═════ ENTRIES PROVIDED

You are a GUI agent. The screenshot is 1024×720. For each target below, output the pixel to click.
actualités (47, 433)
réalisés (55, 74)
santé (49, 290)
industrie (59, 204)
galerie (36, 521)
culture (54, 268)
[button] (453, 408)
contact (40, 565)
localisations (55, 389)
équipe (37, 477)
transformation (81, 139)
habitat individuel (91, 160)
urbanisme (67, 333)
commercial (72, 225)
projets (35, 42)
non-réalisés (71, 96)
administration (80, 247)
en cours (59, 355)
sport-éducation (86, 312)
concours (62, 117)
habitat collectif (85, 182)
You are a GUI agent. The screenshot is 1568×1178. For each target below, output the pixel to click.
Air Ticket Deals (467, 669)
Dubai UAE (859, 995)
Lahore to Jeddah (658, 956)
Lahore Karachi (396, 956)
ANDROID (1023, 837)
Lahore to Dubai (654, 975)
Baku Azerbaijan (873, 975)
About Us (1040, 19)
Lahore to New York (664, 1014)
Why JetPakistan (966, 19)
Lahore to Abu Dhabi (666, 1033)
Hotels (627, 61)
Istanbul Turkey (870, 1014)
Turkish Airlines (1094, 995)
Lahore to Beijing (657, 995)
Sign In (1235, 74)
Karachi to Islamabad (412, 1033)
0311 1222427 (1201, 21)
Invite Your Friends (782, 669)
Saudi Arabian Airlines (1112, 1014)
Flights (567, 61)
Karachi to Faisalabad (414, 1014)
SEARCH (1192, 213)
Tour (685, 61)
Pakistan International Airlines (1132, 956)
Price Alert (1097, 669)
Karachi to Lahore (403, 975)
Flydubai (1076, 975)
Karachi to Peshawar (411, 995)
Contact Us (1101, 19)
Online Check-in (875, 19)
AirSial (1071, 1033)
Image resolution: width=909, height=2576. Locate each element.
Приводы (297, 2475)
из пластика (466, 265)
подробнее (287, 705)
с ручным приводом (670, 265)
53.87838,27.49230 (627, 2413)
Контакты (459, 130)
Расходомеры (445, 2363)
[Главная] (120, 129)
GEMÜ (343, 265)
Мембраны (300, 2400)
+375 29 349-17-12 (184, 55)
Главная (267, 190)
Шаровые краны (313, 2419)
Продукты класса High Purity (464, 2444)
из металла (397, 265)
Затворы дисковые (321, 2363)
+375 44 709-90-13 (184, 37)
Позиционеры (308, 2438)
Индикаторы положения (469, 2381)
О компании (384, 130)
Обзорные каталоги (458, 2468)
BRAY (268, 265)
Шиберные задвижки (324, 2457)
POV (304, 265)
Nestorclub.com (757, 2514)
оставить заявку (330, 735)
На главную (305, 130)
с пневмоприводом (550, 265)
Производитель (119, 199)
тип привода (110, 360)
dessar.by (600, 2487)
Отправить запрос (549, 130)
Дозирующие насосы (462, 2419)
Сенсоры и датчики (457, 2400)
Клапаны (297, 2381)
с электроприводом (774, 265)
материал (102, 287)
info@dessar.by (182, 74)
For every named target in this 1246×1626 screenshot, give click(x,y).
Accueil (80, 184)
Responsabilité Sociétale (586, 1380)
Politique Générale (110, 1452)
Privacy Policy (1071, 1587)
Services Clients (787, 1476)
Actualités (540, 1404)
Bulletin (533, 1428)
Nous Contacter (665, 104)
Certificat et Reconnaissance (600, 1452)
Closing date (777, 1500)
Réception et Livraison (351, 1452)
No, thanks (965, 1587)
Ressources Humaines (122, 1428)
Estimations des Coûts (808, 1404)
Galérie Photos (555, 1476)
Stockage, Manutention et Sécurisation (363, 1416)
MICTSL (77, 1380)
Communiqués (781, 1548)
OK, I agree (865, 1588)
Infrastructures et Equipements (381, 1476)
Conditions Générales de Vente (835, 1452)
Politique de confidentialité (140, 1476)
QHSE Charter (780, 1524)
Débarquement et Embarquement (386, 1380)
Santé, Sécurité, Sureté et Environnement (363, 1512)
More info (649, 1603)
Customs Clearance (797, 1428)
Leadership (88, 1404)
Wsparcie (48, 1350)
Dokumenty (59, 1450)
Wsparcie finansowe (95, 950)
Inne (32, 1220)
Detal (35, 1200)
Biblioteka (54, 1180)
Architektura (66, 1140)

══════════

TASK STATEMENT: Render the data above as a Markdown table with two columns, Line and Text, giving each line's number and the line itself, with blank lines omitted.

SOLVED PROBLEM:
| Line | Text |
|---|---|
| 1 | You are a GUI agent. The screenshot is 1024×720. For each target below, output the pixel to click. |
| 2 | actualités (47, 433) |
| 3 | réalisés (55, 74) |
| 4 | santé (49, 290) |
| 5 | industrie (59, 204) |
| 6 | galerie (36, 521) |
| 7 | culture (54, 268) |
| 8 | [button] (453, 408) |
| 9 | contact (40, 565) |
| 10 | localisations (55, 389) |
| 11 | équipe (37, 477) |
| 12 | transformation (81, 139) |
| 13 | habitat individuel (91, 160) |
| 14 | urbanisme (67, 333) |
| 15 | commercial (72, 225) |
| 16 | projets (35, 42) |
| 17 | non-réalisés (71, 96) |
| 18 | administration (80, 247) |
| 19 | en cours (59, 355) |
| 20 | sport-éducation (86, 312) |
| 21 | concours (62, 117) |
| 22 | habitat collectif (85, 182) |
| 23 | You are a GUI agent. The screenshot is 1568×1178. For each target below, output the pixel to click. |
| 24 | Air Ticket Deals (467, 669) |
| 25 | Dubai UAE (859, 995) |
| 26 | Lahore to Jeddah (658, 956) |
| 27 | Lahore Karachi (396, 956) |
| 28 | ANDROID (1023, 837) |
| 29 | Lahore to Dubai (654, 975) |
| 30 | Baku Azerbaijan (873, 975) |
| 31 | About Us (1040, 19) |
| 32 | Lahore to New York (664, 1014) |
| 33 | Why JetPakistan (966, 19) |
| 34 | Lahore to Abu Dhabi (666, 1033) |
| 35 | Hotels (627, 61) |
| 36 | Istanbul Turkey (870, 1014) |
| 37 | Turkish Airlines (1094, 995) |
| 38 | Lahore to Beijing (657, 995) |
| 39 | Sign In (1235, 74) |
| 40 | Karachi to Islamabad (412, 1033) |
| 41 | 0311 1222427 (1201, 21) |
| 42 | Invite Your Friends (782, 669) |
| 43 | Saudi Arabian Airlines (1112, 1014) |
| 44 | Flights (567, 61) |
| 45 | Karachi to Faisalabad (414, 1014) |
| 46 | SEARCH (1192, 213) |
| 47 | Tour (685, 61) |
| 48 | Pakistan International Airlines (1132, 956) |
| 49 | Price Alert (1097, 669) |
| 50 | Karachi to Lahore (403, 975) |
| 51 | Flydubai (1076, 975) |
| 52 | Karachi to Peshawar (411, 995) |
| 53 | Contact Us (1101, 19) |
| 54 | Online Check-in (875, 19) |
| 55 | AirSial (1071, 1033) |
| 56 | Image resolution: width=909, height=2576. Locate each element. |
| 57 | Приводы (297, 2475) |
| 58 | из пластика (466, 265) |
| 59 | подробнее (287, 705) |
| 60 | с ручным приводом (670, 265) |
| 61 | 53.87838,27.49230 (627, 2413) |
| 62 | Контакты (459, 130) |
| 63 | Расходомеры (445, 2363) |
| 64 | [Главная] (120, 129) |
| 65 | GEMÜ (343, 265) |
| 66 | Мембраны (300, 2400) |
| 67 | +375 29 349-17-12 (184, 55) |
| 68 | Главная (267, 190) |
| 69 | Шаровые краны (313, 2419) |
| 70 | Продукты класса High Purity (464, 2444) |
| 71 | из металла (397, 265) |
| 72 | Затворы дисковые (321, 2363) |
| 73 | +375 44 709-90-13 (184, 37) |
| 74 | Позиционеры (308, 2438) |
| 75 | Индикаторы положения (469, 2381) |
| 76 | О компании (384, 130) |
| 77 | Обзорные каталоги (458, 2468) |
| 78 | BRAY (268, 265) |
| 79 | Шиберные задвижки (324, 2457) |
| 80 | POV (304, 265) |
| 81 | Nestorclub.com (757, 2514) |
| 82 | оставить заявку (330, 735) |
| 83 | На главную (305, 130) |
| 84 | с пневмоприводом (550, 265) |
| 85 | Производитель (119, 199) |
| 86 | тип привода (110, 360) |
| 87 | dessar.by (600, 2487) |
| 88 | Отправить запрос (549, 130) |
| 89 | Дозирующие насосы (462, 2419) |
| 90 | Сенсоры и датчики (457, 2400) |
| 91 | Клапаны (297, 2381) |
| 92 | с электроприводом (774, 265) |
| 93 | материал (102, 287) |
| 94 | info@dessar.by (182, 74) |
| 95 | For every named target in this 1246×1626 screenshot, give click(x,y). |
| 96 | Accueil (80, 184) |
| 97 | Responsabilité Sociétale (586, 1380) |
| 98 | Politique Générale (110, 1452) |
| 99 | Privacy Policy (1071, 1587) |
| 100 | Services Clients (787, 1476) |
| 101 | Actualités (540, 1404) |
| 102 | Bulletin (533, 1428) |
| 103 | Nous Contacter (665, 104) |
| 104 | Certificat et Reconnaissance (600, 1452) |
| 105 | Closing date (777, 1500) |
| 106 | Réception et Livraison (351, 1452) |
| 107 | No, thanks (965, 1587) |
| 108 | Ressources Humaines (122, 1428) |
| 109 | Estimations des Coûts (808, 1404) |
| 110 | Galérie Photos (555, 1476) |
| 111 | Stockage, Manutention et Sécurisation (363, 1416) |
| 112 | MICTSL (77, 1380) |
| 113 | Communiqués (781, 1548) |
| 114 | OK, I agree (865, 1588) |
| 115 | Infrastructures et Equipements (381, 1476) |
| 116 | Conditions Générales de Vente (835, 1452) |
| 117 | Politique de confidentialité (140, 1476) |
| 118 | QHSE Charter (780, 1524) |
| 119 | Débarquement et Embarquement (386, 1380) |
| 120 | Santé, Sécurité, Sureté et Environnement (363, 1512) |
| 121 | More info (649, 1603) |
| 122 | Customs Clearance (797, 1428) |
| 123 | Leadership (88, 1404) |
| 124 | Wsparcie (48, 1350) |
| 125 | Dokumenty (59, 1450) |
| 126 | Wsparcie finansowe (95, 950) |
| 127 | Inne (32, 1220) |
| 128 | Detal (35, 1200) |
| 129 | Biblioteka (54, 1180) |
| 130 | Architektura (66, 1140) |